In Part 1, we covered the application of secure design principles in network architectures, including the OSI and TCP/IP models, IPv4 and IPv6, authentication and VPN protocols, and network attacks. In Part 2, we continue with multilayer protocols, network topologies and technologies. Let’s dive into the domain and cover the material by continuing to follow the ISC2 exam outline.

4.1 Apply secure design principles in network architectures

Implications of multilayer protocols

The TCP/IP suite uses a multilayer protocol design that allows data to be encapsulated at different layers. This means that protocols at higher layers can be wrapped or nested within lower-layer protocols. For instance, HTTP can be encapsulated within TCP, which is then encapsulated in IP, and finally in Ethernet. The entire process is reversed (the data is de-encapsulated, or decapsulated) when it is returned to the requester.

For example, here are the high-level steps for a user sending and receiving a web page request:

The user sends a browser page request (from sender to receiver):

• Application Layer: Prepares user data using a protocol like HTTP.

• Transport Layer (TCP/UDP): Breaks data into segments and ensures reliable (TCP) or fast (UDP) delivery. For an HTTP request, TCP is used.

• Internet Layer (IP): Adds IP addresses and decides the best route for each packet.

• Link Layer (Network Access): Converts packets into frames and sends them over the physical network.

The user’s browser page request is received (at the destination):

• Link Layer: Receives bits from the network and rebuilds frames to pass to the next layer.

• Internet Layer: Checks the IP address, removes the IP header, and forwards data to the Transport Layer.

• Transport Layer: Reassembles segments, checks for errors, and ensures data is complete.

• Application Layer: Delivers the final data to the correct application (e.g., displays a web page in the browser).

Multilayer protocols, such as the TCP/IP suite, offer network advantages such as flexibility, robust management, and widespread compatibility:

• Modularity: A modular design means that protocols can be used or swapped out at different layers without disrupting the functionality of other layers.

• Flexibility: The layered architecture enables networks to scale from very small (e.g., a home network) to global.

• Security: Encryption can be used a various layers based on requirements, providing better data protection.

• Interoperability: Because the TCP/IP suite is an open standard that is universally adopted, it ensures seamless communication between diverse hardware and software from different vendors, operating systems, and network types.

TCP/IP provides some operational challenges and inherent security vulnerabilities, which are important considerations:

• Inherently Insecure Design: IPv4 was designed for connectivity and resilience rather than security, and security measures need to be applied to provide better safety (e.g., IPsec).

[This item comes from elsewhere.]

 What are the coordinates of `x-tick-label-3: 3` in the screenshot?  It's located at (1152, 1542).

• Boundary Violations: A trust boundary is a conceptual line in a system’s architecture that separates areas with different levels of security and privilege. Data on one side is considered untrusted, and data on the other side is considered trustworthy. A violation occurs when unvalidated, untrusted data crosses this boundary and is used in a context where it is assumed to be safe. In the context of TCP/IP, a boundary violation refers to data originating from an untrusted source (such as a user or the internet) mistakenly being treated as trustworthy by higher layers or within a secure part of the system.

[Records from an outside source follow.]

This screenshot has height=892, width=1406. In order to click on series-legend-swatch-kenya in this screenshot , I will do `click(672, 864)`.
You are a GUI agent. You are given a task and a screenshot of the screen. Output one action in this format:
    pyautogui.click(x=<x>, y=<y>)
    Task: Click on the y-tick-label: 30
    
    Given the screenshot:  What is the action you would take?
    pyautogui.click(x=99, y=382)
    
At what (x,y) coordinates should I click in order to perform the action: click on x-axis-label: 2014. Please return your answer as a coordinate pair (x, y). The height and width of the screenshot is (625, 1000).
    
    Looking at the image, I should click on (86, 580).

• Filter Bypass: Attackers can exploit the interactions between layers to evade security controls. For example, they might use data tunneling to wrap malicious traffic within what appears to be harmless protocol data, thereby bypassing firewalls or intrusion detection systems (IDS).

• Covert Channels: Related to filter bypass, the complexity of layer interactions can inadvertently create “covert channels” where unauthorized parties can secretly communicate or exfiltrate data by manipulating protocol fields that are not typically monitored by security tools.